# What you are asked to do
Among the entries below, please repeat exactly and only the lines from the line containing "Share Morse Code via Twitter icon" to the line containing "Given: Open LibreOffice Base database", both lines included.

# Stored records
/---
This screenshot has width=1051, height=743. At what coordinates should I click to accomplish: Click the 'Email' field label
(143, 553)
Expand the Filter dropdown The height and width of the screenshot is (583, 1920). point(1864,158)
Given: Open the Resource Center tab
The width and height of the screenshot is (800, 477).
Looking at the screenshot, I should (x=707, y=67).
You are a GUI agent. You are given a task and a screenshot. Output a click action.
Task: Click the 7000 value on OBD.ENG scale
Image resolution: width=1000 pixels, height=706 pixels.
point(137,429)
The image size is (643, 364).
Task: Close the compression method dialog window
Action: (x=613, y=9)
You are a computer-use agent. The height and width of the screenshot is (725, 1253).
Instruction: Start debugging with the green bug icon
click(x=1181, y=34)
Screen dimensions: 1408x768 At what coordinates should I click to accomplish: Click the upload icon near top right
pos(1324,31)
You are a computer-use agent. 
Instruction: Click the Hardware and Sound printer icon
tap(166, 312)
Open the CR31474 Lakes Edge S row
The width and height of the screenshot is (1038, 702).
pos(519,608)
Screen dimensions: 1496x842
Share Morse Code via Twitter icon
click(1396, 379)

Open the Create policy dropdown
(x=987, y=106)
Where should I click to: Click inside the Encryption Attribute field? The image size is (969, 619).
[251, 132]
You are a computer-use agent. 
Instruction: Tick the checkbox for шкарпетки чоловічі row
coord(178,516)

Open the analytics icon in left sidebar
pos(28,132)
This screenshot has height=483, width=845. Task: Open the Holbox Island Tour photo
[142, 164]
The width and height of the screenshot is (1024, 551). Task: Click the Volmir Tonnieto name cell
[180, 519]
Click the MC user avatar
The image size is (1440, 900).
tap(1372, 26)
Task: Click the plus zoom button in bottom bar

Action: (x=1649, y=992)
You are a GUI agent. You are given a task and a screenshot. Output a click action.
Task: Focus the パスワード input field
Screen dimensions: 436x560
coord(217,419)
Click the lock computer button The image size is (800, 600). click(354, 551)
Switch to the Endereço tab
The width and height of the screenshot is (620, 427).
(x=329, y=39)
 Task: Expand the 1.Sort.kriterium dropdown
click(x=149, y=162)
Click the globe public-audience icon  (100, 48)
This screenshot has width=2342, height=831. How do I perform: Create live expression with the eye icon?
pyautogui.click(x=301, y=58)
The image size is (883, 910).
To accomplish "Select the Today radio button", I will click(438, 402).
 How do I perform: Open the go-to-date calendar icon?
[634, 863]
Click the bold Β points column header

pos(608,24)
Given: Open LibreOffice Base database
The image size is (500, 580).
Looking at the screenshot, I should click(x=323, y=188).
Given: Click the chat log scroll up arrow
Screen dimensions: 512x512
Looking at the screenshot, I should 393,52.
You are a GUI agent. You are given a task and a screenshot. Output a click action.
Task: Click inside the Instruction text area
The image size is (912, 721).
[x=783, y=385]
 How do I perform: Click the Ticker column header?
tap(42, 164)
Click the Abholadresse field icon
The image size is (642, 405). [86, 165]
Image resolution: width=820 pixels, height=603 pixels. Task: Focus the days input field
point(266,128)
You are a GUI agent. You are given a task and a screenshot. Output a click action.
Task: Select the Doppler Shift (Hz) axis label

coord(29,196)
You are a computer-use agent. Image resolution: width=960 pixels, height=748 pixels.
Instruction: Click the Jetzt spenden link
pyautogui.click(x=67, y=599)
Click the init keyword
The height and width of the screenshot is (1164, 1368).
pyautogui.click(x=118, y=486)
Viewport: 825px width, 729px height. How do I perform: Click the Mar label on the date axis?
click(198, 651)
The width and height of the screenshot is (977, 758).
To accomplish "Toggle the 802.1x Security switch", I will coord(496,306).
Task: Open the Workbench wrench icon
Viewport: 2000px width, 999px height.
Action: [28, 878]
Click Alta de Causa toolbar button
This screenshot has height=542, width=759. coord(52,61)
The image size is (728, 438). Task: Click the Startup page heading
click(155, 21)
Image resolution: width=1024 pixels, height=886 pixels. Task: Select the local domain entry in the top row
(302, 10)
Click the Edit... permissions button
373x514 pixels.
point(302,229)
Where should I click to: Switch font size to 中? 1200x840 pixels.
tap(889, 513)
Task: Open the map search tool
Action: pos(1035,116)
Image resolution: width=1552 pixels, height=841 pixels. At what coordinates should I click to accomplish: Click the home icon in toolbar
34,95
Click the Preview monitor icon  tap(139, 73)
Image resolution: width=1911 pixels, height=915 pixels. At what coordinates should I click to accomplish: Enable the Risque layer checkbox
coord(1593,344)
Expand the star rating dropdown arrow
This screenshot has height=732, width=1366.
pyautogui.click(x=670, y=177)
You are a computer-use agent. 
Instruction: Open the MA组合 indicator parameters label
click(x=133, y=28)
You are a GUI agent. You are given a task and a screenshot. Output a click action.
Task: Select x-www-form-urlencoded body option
\---
# Exercise response
Share Morse Code via Twitter icon
click(1396, 379)

Open the Create policy dropdown
(x=987, y=106)
Where should I click to: Click inside the Encryption Attribute field? The image size is (969, 619).
[251, 132]
You are a computer-use agent. 
Instruction: Tick the checkbox for шкарпетки чоловічі row
coord(178,516)

Open the analytics icon in left sidebar
pos(28,132)
This screenshot has height=483, width=845. Task: Open the Holbox Island Tour photo
[142, 164]
The width and height of the screenshot is (1024, 551). Task: Click the Volmir Tonnieto name cell
[180, 519]
Click the MC user avatar
The image size is (1440, 900).
tap(1372, 26)
Task: Click the plus zoom button in bottom bar

Action: (x=1649, y=992)
You are a GUI agent. You are given a task and a screenshot. Output a click action.
Task: Focus the パスワード input field
Screen dimensions: 436x560
coord(217,419)
Click the lock computer button The image size is (800, 600). click(354, 551)
Switch to the Endereço tab
The width and height of the screenshot is (620, 427).
(x=329, y=39)
 Task: Expand the 1.Sort.kriterium dropdown
click(x=149, y=162)
Click the globe public-audience icon  (100, 48)
This screenshot has width=2342, height=831. How do I perform: Create live expression with the eye icon?
pyautogui.click(x=301, y=58)
The image size is (883, 910).
To accomplish "Select the Today radio button", I will click(438, 402).
 How do I perform: Open the go-to-date calendar icon?
[634, 863]
Click the bold Β points column header

pos(608,24)
Given: Open LibreOffice Base database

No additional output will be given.